▶ _Description of the task_:
Output the rows below exactly as they appear, beginning with the row that contains "values [815, 851]" and ending after the row that contains "This screenshot has height=1233, width=952. I".

───── Extracted entries

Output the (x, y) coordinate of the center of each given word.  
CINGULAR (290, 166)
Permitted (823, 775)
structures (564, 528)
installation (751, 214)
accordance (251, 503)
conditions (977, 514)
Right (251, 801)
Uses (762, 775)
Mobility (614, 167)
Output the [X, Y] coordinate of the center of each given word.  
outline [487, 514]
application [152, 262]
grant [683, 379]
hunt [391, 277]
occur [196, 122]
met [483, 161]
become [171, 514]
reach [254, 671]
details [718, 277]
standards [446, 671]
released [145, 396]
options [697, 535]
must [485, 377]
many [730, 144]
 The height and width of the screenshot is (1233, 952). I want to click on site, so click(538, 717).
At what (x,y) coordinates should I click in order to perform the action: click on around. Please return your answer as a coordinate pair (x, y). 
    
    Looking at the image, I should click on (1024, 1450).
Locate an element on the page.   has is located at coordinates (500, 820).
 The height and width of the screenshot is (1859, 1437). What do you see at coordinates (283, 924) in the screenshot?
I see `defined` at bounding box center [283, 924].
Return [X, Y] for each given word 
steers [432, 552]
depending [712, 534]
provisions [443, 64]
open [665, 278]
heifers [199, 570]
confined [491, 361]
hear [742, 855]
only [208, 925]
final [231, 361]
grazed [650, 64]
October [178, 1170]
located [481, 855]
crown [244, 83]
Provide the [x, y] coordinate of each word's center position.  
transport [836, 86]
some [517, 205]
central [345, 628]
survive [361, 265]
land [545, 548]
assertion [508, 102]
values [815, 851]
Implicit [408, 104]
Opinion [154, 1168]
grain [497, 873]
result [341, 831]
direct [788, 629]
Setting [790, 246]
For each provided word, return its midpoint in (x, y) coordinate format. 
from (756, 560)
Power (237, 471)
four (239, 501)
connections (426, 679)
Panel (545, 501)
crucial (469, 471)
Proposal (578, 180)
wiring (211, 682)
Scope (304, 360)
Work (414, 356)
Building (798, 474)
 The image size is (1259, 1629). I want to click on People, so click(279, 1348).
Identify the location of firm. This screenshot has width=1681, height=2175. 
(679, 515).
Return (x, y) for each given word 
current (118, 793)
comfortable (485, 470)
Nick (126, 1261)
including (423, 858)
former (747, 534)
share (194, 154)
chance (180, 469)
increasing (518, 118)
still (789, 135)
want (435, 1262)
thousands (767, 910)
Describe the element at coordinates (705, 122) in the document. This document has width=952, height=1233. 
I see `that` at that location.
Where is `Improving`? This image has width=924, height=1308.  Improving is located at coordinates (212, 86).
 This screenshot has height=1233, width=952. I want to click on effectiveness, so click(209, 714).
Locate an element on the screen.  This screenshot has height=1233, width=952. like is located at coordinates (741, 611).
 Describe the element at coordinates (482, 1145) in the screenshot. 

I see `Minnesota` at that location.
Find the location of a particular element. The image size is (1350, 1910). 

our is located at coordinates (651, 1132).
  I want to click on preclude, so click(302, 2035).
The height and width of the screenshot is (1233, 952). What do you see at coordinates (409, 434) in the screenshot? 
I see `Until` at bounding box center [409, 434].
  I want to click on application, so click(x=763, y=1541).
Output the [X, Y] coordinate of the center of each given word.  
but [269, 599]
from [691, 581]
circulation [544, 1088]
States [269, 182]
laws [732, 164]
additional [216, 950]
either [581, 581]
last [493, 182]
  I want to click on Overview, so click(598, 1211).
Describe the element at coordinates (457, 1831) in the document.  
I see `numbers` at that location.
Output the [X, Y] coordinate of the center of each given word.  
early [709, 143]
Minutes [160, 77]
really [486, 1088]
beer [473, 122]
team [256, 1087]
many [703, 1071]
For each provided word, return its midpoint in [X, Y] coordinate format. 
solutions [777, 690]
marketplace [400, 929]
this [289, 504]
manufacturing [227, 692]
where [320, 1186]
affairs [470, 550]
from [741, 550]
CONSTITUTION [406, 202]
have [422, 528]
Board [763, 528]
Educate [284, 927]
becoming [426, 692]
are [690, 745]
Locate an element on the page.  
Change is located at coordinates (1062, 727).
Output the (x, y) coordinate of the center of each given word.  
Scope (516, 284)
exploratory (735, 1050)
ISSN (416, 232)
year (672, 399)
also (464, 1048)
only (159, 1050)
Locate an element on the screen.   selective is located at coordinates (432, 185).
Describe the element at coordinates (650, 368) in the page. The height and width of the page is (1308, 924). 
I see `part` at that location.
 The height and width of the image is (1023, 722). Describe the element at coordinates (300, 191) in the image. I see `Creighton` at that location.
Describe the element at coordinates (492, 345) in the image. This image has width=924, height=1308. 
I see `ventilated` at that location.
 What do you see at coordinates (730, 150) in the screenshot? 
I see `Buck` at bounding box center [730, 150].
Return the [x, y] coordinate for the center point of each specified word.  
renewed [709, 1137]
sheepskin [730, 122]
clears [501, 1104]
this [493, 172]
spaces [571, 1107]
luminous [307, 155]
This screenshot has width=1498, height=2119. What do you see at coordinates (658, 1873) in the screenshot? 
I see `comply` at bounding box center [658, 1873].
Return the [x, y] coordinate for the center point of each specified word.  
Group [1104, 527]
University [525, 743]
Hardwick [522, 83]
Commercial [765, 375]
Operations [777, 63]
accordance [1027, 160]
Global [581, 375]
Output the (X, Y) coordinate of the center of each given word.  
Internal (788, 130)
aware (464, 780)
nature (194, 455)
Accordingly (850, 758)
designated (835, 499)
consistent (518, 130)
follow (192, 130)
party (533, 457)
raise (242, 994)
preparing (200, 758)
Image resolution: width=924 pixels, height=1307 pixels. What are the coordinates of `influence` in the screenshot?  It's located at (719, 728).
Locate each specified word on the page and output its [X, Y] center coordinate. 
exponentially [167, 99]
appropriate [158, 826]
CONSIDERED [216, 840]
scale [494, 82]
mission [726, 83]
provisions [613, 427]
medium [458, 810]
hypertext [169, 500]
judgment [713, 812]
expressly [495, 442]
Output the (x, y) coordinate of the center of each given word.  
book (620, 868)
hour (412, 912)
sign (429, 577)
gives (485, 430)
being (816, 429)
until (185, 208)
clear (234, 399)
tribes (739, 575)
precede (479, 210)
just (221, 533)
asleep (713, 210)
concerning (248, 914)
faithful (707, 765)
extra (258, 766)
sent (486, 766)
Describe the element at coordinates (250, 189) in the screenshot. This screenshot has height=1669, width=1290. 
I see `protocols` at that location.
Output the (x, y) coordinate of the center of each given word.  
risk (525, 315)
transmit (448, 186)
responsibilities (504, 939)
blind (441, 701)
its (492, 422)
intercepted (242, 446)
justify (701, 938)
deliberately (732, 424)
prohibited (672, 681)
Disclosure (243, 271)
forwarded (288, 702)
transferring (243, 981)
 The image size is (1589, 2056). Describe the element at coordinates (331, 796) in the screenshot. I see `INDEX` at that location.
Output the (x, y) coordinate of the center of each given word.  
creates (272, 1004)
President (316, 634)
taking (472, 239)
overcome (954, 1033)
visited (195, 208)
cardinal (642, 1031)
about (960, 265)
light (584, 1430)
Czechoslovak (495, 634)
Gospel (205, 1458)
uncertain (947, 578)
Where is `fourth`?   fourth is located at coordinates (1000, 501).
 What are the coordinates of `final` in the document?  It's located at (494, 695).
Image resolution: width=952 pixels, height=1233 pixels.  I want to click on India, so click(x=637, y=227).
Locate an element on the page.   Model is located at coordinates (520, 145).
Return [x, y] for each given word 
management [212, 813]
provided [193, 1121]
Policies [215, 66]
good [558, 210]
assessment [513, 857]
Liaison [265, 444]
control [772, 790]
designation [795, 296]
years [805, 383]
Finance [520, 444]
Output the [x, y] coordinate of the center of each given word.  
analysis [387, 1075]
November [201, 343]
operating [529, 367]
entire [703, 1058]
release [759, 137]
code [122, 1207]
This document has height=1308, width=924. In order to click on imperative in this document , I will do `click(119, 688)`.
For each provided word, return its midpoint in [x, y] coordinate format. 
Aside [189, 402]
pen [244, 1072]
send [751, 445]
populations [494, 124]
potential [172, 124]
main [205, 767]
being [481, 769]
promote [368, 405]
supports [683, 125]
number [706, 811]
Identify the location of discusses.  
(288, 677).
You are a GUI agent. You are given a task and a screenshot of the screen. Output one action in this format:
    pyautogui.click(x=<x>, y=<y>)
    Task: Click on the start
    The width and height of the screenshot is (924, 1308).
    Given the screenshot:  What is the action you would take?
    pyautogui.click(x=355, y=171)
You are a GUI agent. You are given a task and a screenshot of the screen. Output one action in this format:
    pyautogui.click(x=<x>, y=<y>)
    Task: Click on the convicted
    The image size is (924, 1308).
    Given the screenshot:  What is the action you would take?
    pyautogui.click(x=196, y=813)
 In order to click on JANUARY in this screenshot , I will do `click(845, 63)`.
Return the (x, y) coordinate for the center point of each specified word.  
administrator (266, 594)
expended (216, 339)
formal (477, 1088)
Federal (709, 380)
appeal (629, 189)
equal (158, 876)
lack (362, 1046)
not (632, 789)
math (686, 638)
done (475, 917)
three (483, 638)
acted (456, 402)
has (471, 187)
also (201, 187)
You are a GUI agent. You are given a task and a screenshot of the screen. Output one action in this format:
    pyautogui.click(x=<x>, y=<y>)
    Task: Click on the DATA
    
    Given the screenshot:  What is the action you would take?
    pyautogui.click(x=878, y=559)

──────────

▶ _Finished answer_:
values [815, 851]
Implicit [408, 104]
Opinion [154, 1168]
grain [497, 873]
result [341, 831]
direct [788, 629]
Setting [790, 246]
For each provided word, return its midpoint in (x, y) coordinate format. 
from (756, 560)
Power (237, 471)
four (239, 501)
connections (426, 679)
Panel (545, 501)
crucial (469, 471)
Proposal (578, 180)
wiring (211, 682)
Scope (304, 360)
Work (414, 356)
Building (798, 474)
 The image size is (1259, 1629). I want to click on People, so click(279, 1348).
Identify the location of firm. This screenshot has width=1681, height=2175. 
(679, 515).
Return (x, y) for each given word 
current (118, 793)
comfortable (485, 470)
Nick (126, 1261)
including (423, 858)
former (747, 534)
share (194, 154)
chance (180, 469)
increasing (518, 118)
still (789, 135)
want (435, 1262)
thousands (767, 910)
Describe the element at coordinates (705, 122) in the document. This document has width=952, height=1233. 
I see `that` at that location.
Where is `Improving`? This image has width=924, height=1308.  Improving is located at coordinates (212, 86).
 This screenshot has height=1233, width=952. I want to click on effectiveness, so click(209, 714).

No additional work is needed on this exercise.